UN AMOR DE VERANO (Catherine Corsini, 2015) sobre dos temas capitales en la actualidad: el lesbianismo en las zonas rurales de la vieja Europa y los albores de la lucha por los derechos femeninos en la primavera de 1971, no tan famosa como lo ocurrido tres primaveras antes, pero muy significativo porque ese huevo sí que eclosionó. El verano siguiente es el del amor entre la hija del granjero (Izïa) que va a París y se enamora de una activista (la siempre creíble actriz belga Cécile de France), pero al llegar el verano su padre sufre un ictus y debe regresar para hacerse cargo de las tierras y los animales. Su amor, urbanita y capitalino, le visita y todo debe ser a escondidas hasta que la madre de ésta les descubre e invita a marcharse a la invitada. La sensualidad que desprende esta cinta donde la mujer rural es quien muestra el camino a la parisina, que antes de ella nunca se había planteado una relación sáfica, y quien parece alumna es, en muchos momentos, maestra atrapa al espectador haciendo patente la transferibilidad de la que habla muy acertadamente Roman Gubern como uno de los mayores logros para la universalización del cine. Bella y calurosa (como su título original, La bella estación), pero nunca acalorada y con una directora que apuesta por la sensualidad y el amor cuando lo fácil hubiese sido tomar la pancarta del orgullo y de los derechos civiles de esa mujer europea de comienzos de los setenta.

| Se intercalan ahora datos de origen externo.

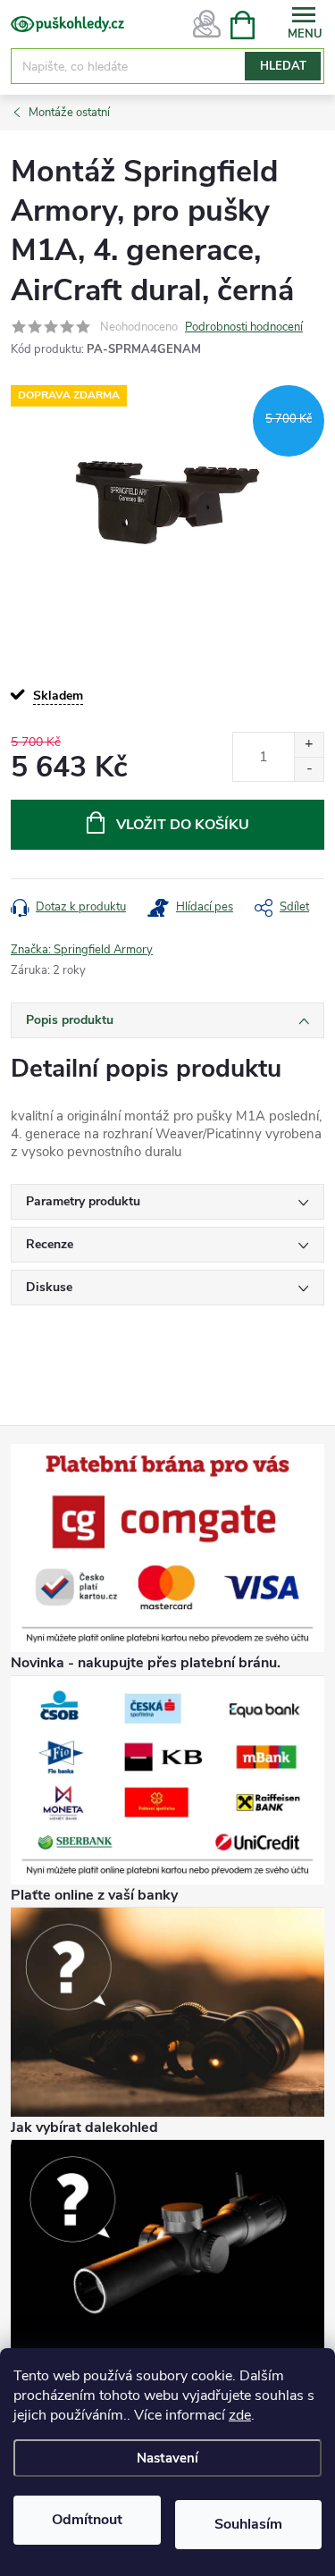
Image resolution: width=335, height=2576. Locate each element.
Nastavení (167, 2458)
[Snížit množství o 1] (308, 769)
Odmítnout (87, 2520)
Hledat (283, 66)
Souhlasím (248, 2524)
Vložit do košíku (182, 825)
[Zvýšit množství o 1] (308, 745)
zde (240, 2415)
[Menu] (303, 23)
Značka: (82, 950)
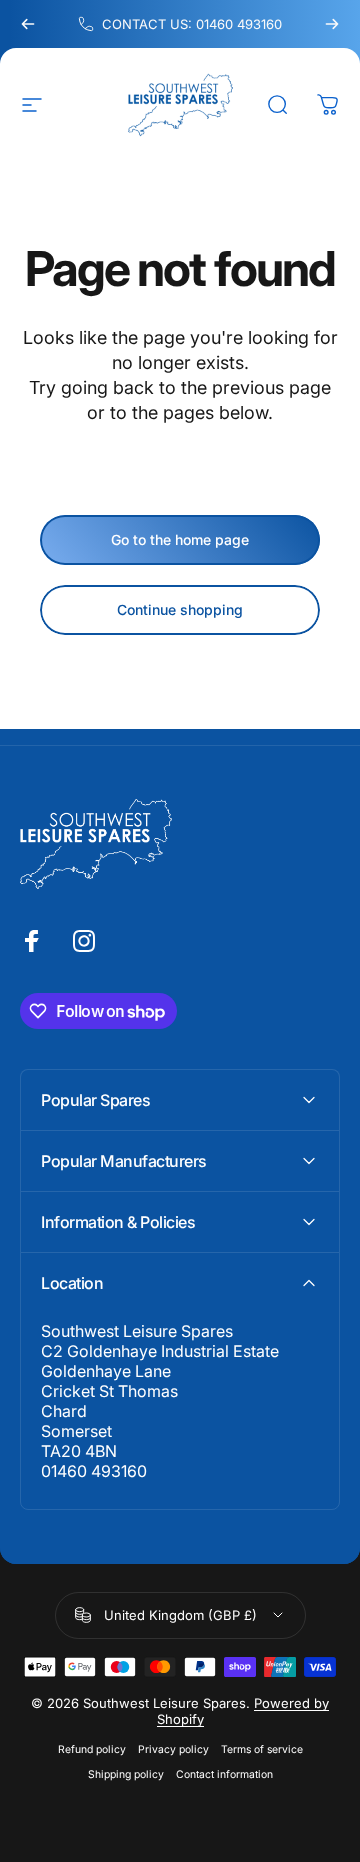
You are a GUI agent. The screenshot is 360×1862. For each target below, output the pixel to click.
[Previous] (28, 24)
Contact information (224, 1774)
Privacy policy (173, 1749)
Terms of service (262, 1749)
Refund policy (92, 1749)
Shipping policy (126, 1774)
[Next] (332, 24)
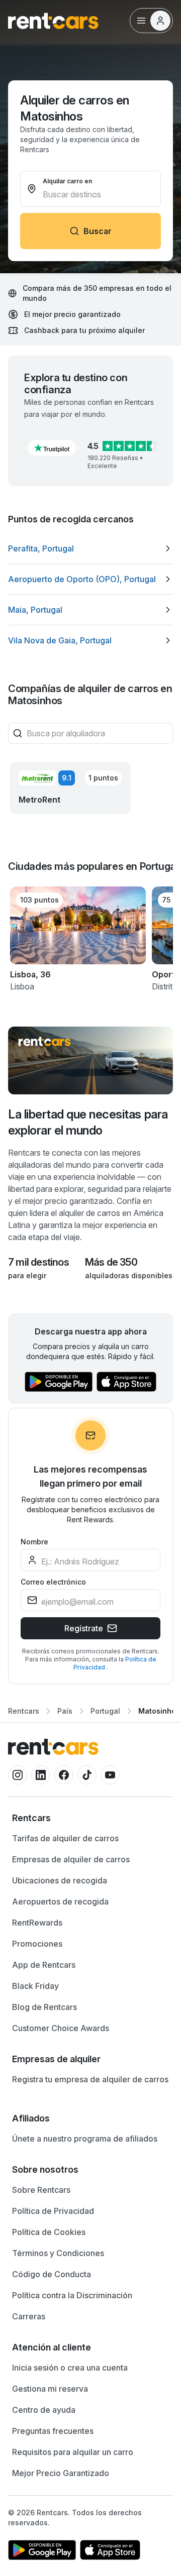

LA ESTACIÓN DE LA FELICIDAD (Clea Duvall, 2020) pequeña joya sobre el conservadurismo cuando se encarna en una familia cuya hija es lesbiana y lo oculta justo cuando su chica le va a pedir matrimonio y son invitadas a pasar las navidades con los suyos. No hay una actuación mala en esta película que habla de engaños, de medias verdades y de que la felicidad y la libertad pasan por ese angosto camino que es la verdad. Podría haberse ido a despellejar a los conservadores, a los ciudadanos de provincias o a todo lo que pueda ser culpabilizado, pero centra su objetivo en el afloramiento de la realidad, de unos y de otros, de los padres y de su hija y, por supuesto, de la novia enamorada de ésta. De hecho, todo parte de esta premisa de la familia: así, el padre de la homosexual tapada y que obliga a su amada a cubrirse con idéntico gesto, es un político local con aspiraciones a crecer y ser alcalde de su población. Junto a él una esposa que juega a la felicidad más ridícula situando a sus tres hijas en su propia negación de la verdad. Una hermana mayor competitiva y con trastero lleno de vacío; y una hermana menor incapaz de interesar a nadie en su propio mundo de creatividad y búsqueda de sí misma. Guion cuidado e interpretaciones que juegan a la comedia siendo dramáticas todas. McKenczie Davis y, sobre todo, Kristen Stewart, nos regalan sendos trabajos magistrales. Ambas quieren ser valientes, pero son terriblemente cobardes hasta que comprenden que la vida dura demasiado poco. Y todo ello en la sacrosanta navidad, la fiesta familiar por excelencia y alejado todo de las grandes urbes o del buenismo, tan tóxico en esta sociedad.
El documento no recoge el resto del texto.